Another part of doing better is being as conscious as possible. Okay, so all know how it feels to immediately break out into a sweat when we see something we like. The fault is not in finding someone attractive, but in thinking about a him in terms of his sex. The goal is to be conscious enough to respect his person-hood before fantasizing about his manhood. It means respecting his bodily autonomy and feelings by not staring at him, catcalling, and certainly not following his ass around with the creep cam Samsung installed on your Galaxy X.

The impacts of being sexually objectified aren’t just reserved for women, as we’re likely to experience similar emotions. Those among us who can attest to being objectified know exactly what it feels like. Its the discomfort we endure when someone stares too hard or makes a comment that makes us feel like a thing and not a person. While there are those on Twitter who thrive off of being objectified, those who don’t will often start to confuse their value with their sexuality. And what’s worse is that it makes it harder for those who either have been, or are used to being sexually objectified to interact with people. Yeah, as silly as it sounds, there are people who are afraid to interact with others because they don’t want to be objectified. Issa thing, for real.

All of this might seem contradictory as we celebrate our second annual Hot Sex issue, but with great hormones come great responsibility. Such, we’d like to close with a few suggestions on how to not objectify that new coworker with the super tight khakis. The first step is to try not to focus on whats in the khakis, no matter how form fitting they may be. Remember earlier when we said we’ve got to work on being more conscious? Well this is exactly what we mean. Focus on his eyes, but not too hard. Of course we’re going to notice things, but the goal is to act like we don’t.

This leads us directly to our second suggestion, which is to check our entitlement at the door. Regardless of whether or not we want to admit it, we ogle people because we feel entitled to do so. We believe its harmless and, at the very least, consider it as a complement. No matter how feminist it may sound, our sexual desires do not supersede the humanity of the person we’re objectifying. And lastly, we’ve got to remember that there’s a thin line between admiring someone’s body and objectifying it. We, as men, are extremely sensitive to visual cues, so we can’t expect, or be expected to not notice our initial attraction to someone. However, this does not give us a free pass to act in the same way manner that some sex crazed heterosexual men act towards women. We’re better than that.

The expectation isn’t that we should feign blindness, but that we, as gentlemen, remain respectful at all times. We’re going to step in front of the bullet of saying that our sexual desires and attractions are completely normal. There’s no way of ignoring it, but there are plenty of ways to monitor our behavior to censor it.

Consciously monitoring our eyes and minds, the things we say and do, and exercising discernment goes a long way in the fight of not objectifying the men around us. Although we normally find women at the center of conversations such as these, its important to note that we’re also subjected to being sexually objectified. Not on the same levels, of course, but you all know what we mean.

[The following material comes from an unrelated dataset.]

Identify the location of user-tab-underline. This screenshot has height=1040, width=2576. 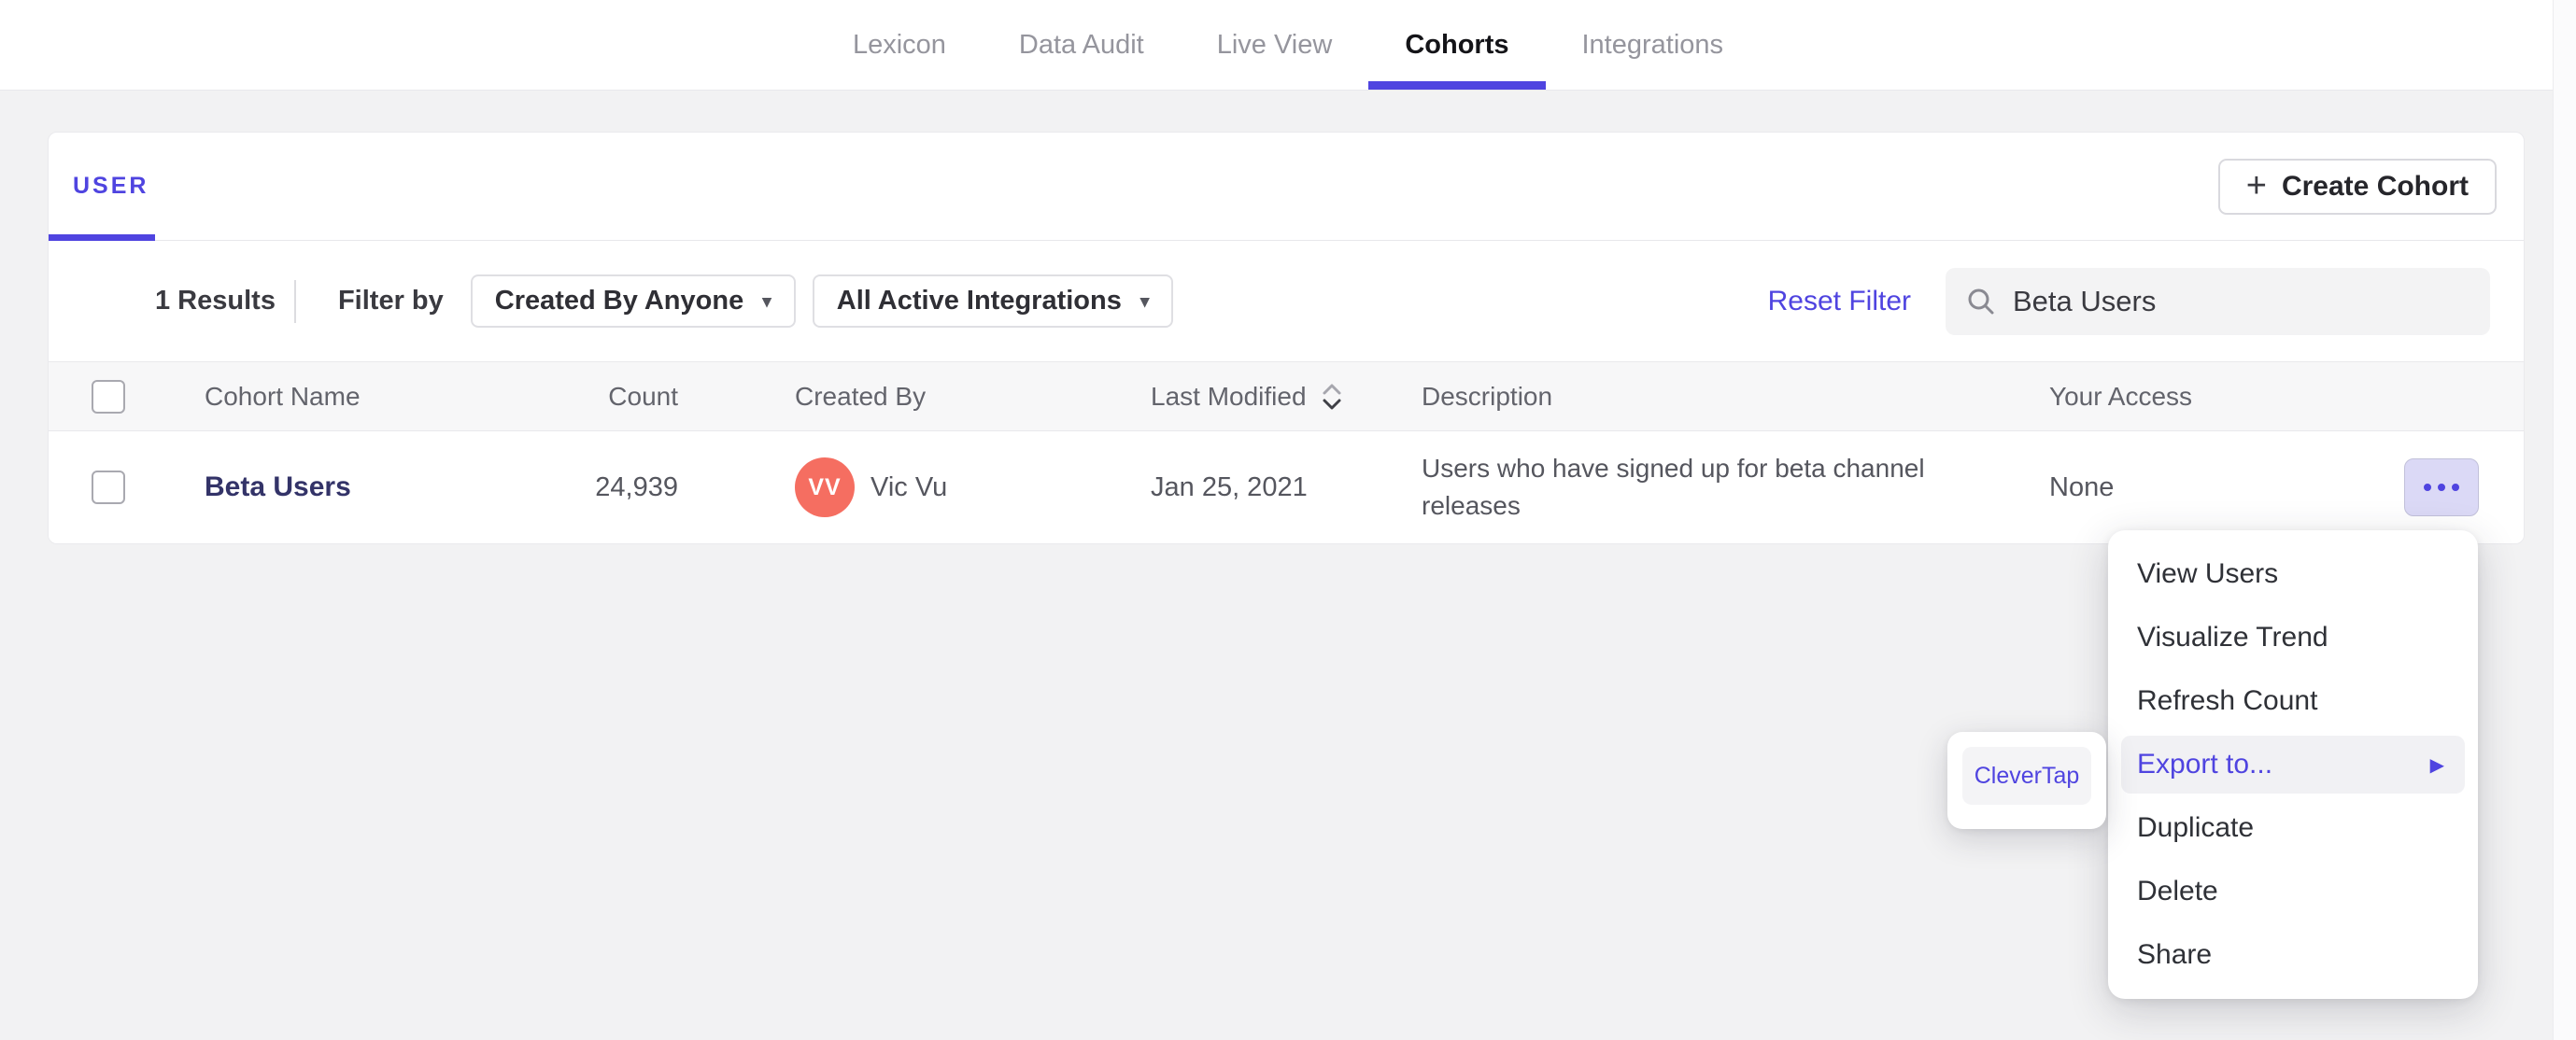
(102, 238).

The objectification not only comes from our heterosexual counterparts, but from within our own community as well. The belief is that because we are men, we’re inclined to be sexual creatures. Despite the things we may see on Twitter, this isn’t the truth for the majority of us. There are plenty of who will claim that we, as men, don’t know what its like to be sexually objectified, and will quickly say “BuT WoMEn….!” However, our platform was not constructed for women— it was built to discuss issues as they affect same gender loving men of color.